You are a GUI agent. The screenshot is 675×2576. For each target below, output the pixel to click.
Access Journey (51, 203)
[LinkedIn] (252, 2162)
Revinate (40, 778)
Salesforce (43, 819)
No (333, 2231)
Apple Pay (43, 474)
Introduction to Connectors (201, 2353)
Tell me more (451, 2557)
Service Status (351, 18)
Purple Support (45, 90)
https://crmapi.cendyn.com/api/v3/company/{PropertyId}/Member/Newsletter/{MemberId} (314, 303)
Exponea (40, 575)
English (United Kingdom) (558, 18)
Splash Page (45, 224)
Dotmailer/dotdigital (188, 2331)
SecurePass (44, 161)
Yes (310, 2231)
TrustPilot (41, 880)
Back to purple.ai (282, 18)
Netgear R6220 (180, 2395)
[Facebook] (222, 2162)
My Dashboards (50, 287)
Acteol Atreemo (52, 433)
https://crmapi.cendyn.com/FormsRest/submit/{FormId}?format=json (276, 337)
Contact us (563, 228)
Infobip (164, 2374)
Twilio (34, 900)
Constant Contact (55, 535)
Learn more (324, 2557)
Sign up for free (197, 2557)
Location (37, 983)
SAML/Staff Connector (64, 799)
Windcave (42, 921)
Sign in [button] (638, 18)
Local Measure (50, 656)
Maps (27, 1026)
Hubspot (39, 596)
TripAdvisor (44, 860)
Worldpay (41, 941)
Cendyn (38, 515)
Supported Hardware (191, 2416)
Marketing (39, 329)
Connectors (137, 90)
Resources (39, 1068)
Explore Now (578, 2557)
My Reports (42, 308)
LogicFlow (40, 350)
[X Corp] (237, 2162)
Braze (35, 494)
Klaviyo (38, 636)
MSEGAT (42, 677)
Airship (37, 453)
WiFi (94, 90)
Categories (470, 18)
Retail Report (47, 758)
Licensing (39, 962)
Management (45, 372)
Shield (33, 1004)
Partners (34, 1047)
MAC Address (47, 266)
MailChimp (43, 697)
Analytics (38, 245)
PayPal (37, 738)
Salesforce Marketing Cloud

+ + +

** PROBLEM TO SOLVE **
Reproduce exactly the entries above, limited to the lines from the one with "Supported Hardware (191, 2416)" through the one with "Analytics (38, 245)", both included.

** RESULT BELOW **
Supported Hardware (191, 2416)
Marketing (39, 329)
Connectors (137, 90)
Resources (39, 1068)
Explore Now (578, 2557)
My Reports (42, 308)
LogicFlow (40, 350)
[X Corp] (237, 2162)
Braze (35, 494)
Klaviyo (38, 636)
MSEGAT (42, 677)
Airship (37, 453)
WiFi (94, 90)
Categories (470, 18)
Retail Report (47, 758)
Licensing (39, 962)
Management (45, 372)
Shield (33, 1004)
Partners (34, 1047)
MAC Address (47, 266)
MailChimp (43, 697)
Analytics (38, 245)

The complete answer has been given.